What does this mean for the rest of us – aside from the known fact that the world's second-largest economy will continue to be a poor performer for the foreseeable future?
Until a few weeks ago the received wisdom in the financial markets has been that Japan's problems were particular to it: a weak financial structure, over-dependence on exports, excessive regulation, poor corporate governance and so on. But in recent weeks there have been rising concerns that the worst performing of the European economies, Germany, might be catching the Japanese disease. To this should perhaps be added a further and even more disturbing possibility: that Japan may be the forerunner of the world. We may all catch the disease.
There are, of course, big differences between Japan and Germany and even larger ones between Japan and the US. Nevertheless, one central feature of the Japanese disease, deflation, is spreading to the rest of the world.
Deflation – falling prices – is now evident at a producer level in most developed countries. Commodity prices, including energy prices, are generally falling. Most consumer goods are becoming cheaper, certainly if you allow for quality improvements. Hi-tech kit is becoming cheaper, and the plunge in the price of telecommunications continues. (It is now as cheap to telephone the US on discount phone companies as is it to make a local call here.)
On a very long view there is nothing wrong with the benefits of productivity growth being felt in falling prices rather than higher wages. Indeed there is a theoretical and ethical argument in favour of this. The benefits of rising productivity should be shared by the whole community, including the unemployed and the retired, not commandeered by the employees of the companies that happen to be able to make those gains.
But there is a transition problem going from an inflationary world to a deflationary one, as Japan has discovered. Debts acquired in a world of inflation become a great burden in one of deflation and during that transition depress growth.

^^^^^^^^^^^^^^^^

ASSIGNMENT 1 = In one to three sentences, explain why the passage on Japan and deflation says the benefits of productivity growth should show up as falling prices rather than higher wages.
ASSIGNMENT 2 =
Answer these questions from the passage on Japan and deflation:
(a) Which European economy does it call the worst performing?
(b) What central feature of the Japanese disease does it say is spreading to the rest of the world?
(c) According to the parenthetical remark, what is now as cheap as making a local call?
ASSIGNMENT 3 = Write the next paragraph of the passage on Japan and deflation, picking up after its final sentence.
None of the stored records is needed for this work.

(Stored records)

^^^^^^^^^^^^^^^^

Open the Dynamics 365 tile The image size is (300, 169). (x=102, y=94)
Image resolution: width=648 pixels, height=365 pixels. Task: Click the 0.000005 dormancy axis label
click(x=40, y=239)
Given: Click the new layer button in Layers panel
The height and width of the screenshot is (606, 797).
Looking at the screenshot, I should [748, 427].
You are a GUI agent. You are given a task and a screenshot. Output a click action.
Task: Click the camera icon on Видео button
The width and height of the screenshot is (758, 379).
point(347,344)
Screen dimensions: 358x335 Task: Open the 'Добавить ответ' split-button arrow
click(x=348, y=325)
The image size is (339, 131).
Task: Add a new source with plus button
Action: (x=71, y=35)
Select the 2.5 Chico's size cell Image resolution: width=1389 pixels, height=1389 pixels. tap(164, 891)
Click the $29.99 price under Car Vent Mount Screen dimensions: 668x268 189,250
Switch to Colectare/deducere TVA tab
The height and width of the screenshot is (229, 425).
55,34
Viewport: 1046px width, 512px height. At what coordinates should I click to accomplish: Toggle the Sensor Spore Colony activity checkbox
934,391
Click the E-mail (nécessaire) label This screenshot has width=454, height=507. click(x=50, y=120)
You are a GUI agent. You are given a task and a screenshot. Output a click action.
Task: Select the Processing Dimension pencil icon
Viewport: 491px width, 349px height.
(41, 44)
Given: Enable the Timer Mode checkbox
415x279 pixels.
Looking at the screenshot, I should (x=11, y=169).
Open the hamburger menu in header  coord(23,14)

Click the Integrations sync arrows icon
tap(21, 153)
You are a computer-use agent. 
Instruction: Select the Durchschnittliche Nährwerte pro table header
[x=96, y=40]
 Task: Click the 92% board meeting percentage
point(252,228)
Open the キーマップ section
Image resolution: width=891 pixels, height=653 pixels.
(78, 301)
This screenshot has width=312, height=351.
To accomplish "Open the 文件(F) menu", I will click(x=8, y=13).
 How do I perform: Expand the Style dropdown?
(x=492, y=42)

^^^^^^^^^^^^^^^^

RESPONSE AREA 1 = Falling prices spread the gains of rising productivity across the whole community, including the unemployed and the retired. Higher wages would let only the employees of companies that happen to make those gains take them.

RESPONSE AREA 2 =
(a) Germany.
(b) Deflation.
(c) Telephoning the US on discount phone companies.

RESPONSE AREA 3 =
Maybe the central banks can stop this. In the pre-Budget report Gordon Brown stressed the symmetric nature of the Bank of England's inflation target (undershooting was as reprehensible as overshooting), implicitly criticising the European Central Bank's target which only required the ECB to undershoot. The not very heavily coded message there was: the Bank of England is a better central bank than the ECB, so who would you rather set your interest rates? It was rather missed in the sweep of the moment, but actually the Chancellor was firing one of his big guns against the euro. Expect it to find its range in the coming months.
But suppose the central banks cannot engineer a little inflation. The Bank of Japan did not try very hard in the early 1990s. But recently it has sought to drive down rates and nominal rates in Japan are minimal both at the short and long-term ends of the scale. Call rate has been about 0.25 per cent since 1996 and 10-year government bonds have yielded 2 per cent since 1997.
If global deflation takes hold, expect it to come next in Germany. It won't happen through the rest of the eurozone for a couple of years because most other European countries' price levels are below those of Germany and will have to inflate up. Then expect it to hit the rest of Europe. And finally expect it to spread to the US and UK.
Now, of course, this is not a forecast. There is little evidence yet of the Japanese disease of deflation spreading globally. But there is more evidence now than there was three months ago.